_RECORDS SUPPLIED_
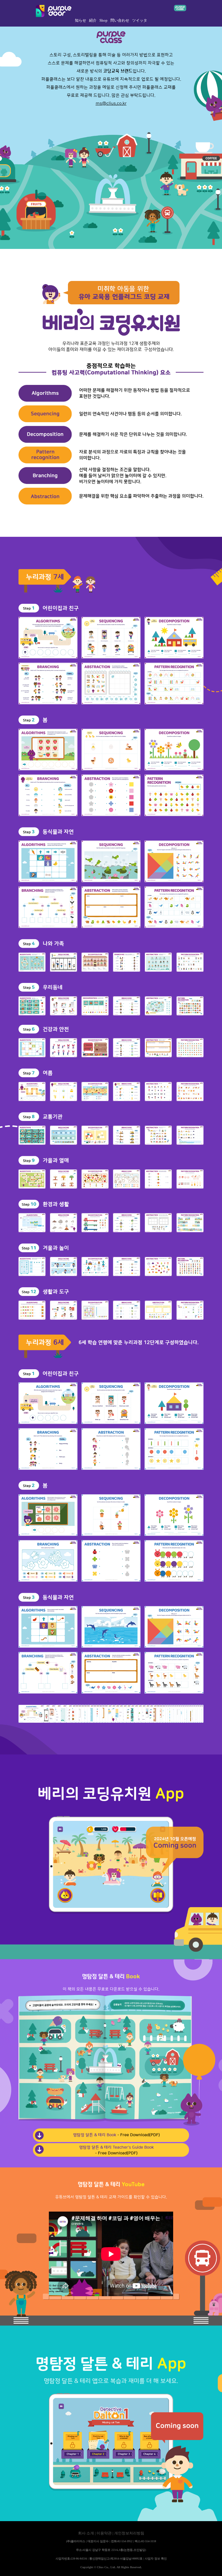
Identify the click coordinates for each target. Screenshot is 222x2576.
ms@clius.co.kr (111, 103)
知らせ (80, 20)
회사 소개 (86, 2533)
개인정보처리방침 (129, 2533)
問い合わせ (119, 20)
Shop (103, 20)
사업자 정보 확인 (156, 2558)
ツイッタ (139, 20)
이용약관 (104, 2533)
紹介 (93, 20)
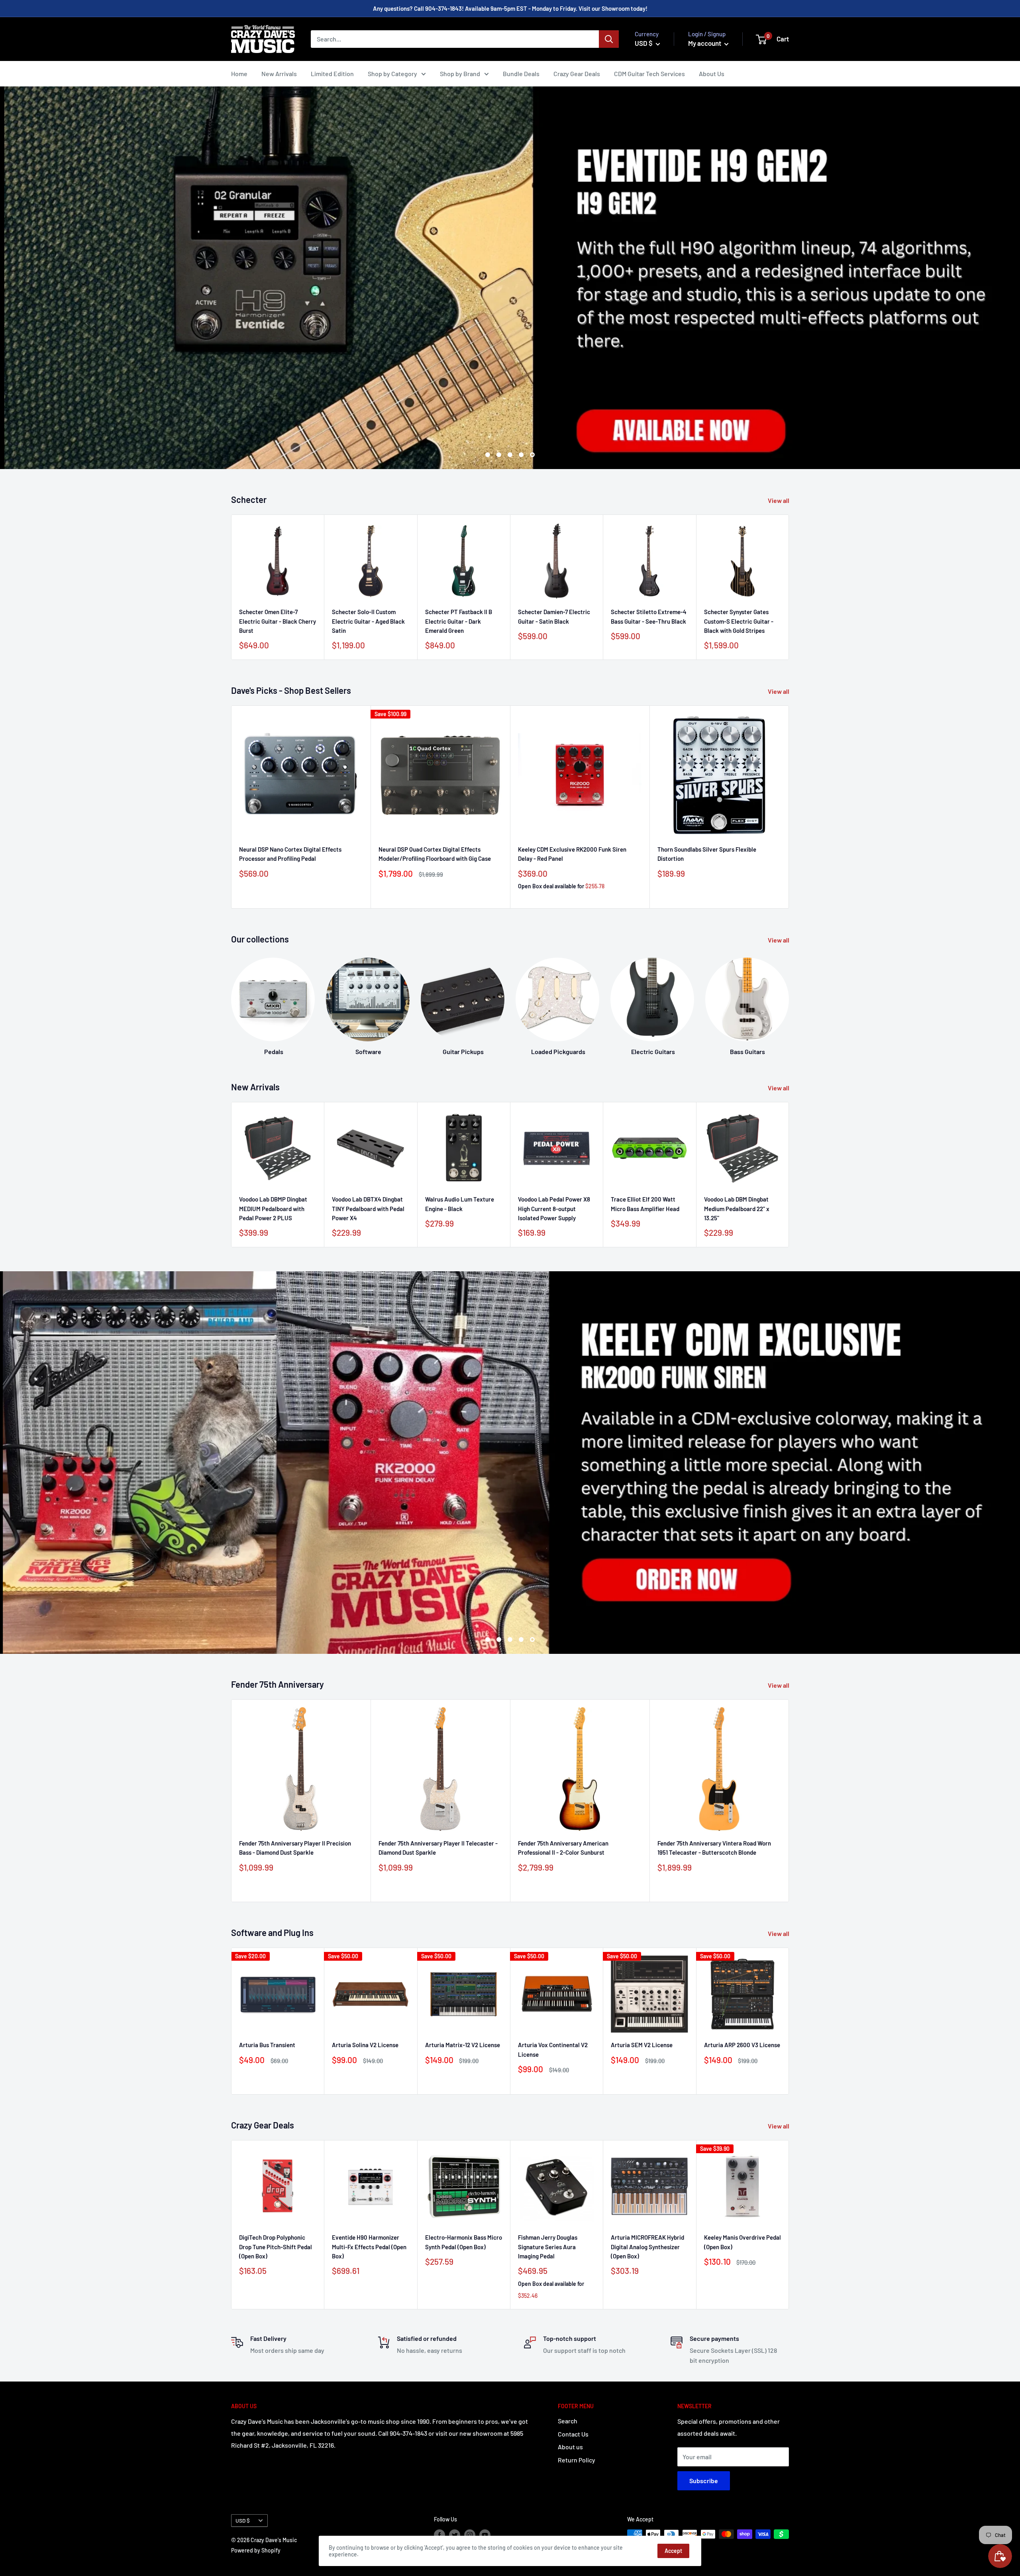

_ASSIGNMENT_
Nothing but the lines from the one with "知らせ (80, 20)" through the last line of the records should appear in your answer, each exactly as written and without pictures.

_RESULT OF THE TASK_
知らせ (80, 20)
회사 소개 (86, 2533)
개인정보처리방침 (129, 2533)
問い合わせ (119, 20)
Shop (103, 20)
사업자 정보 확인 (156, 2558)
ツイッタ (139, 20)
이용약관 (104, 2533)
紹介 (93, 20)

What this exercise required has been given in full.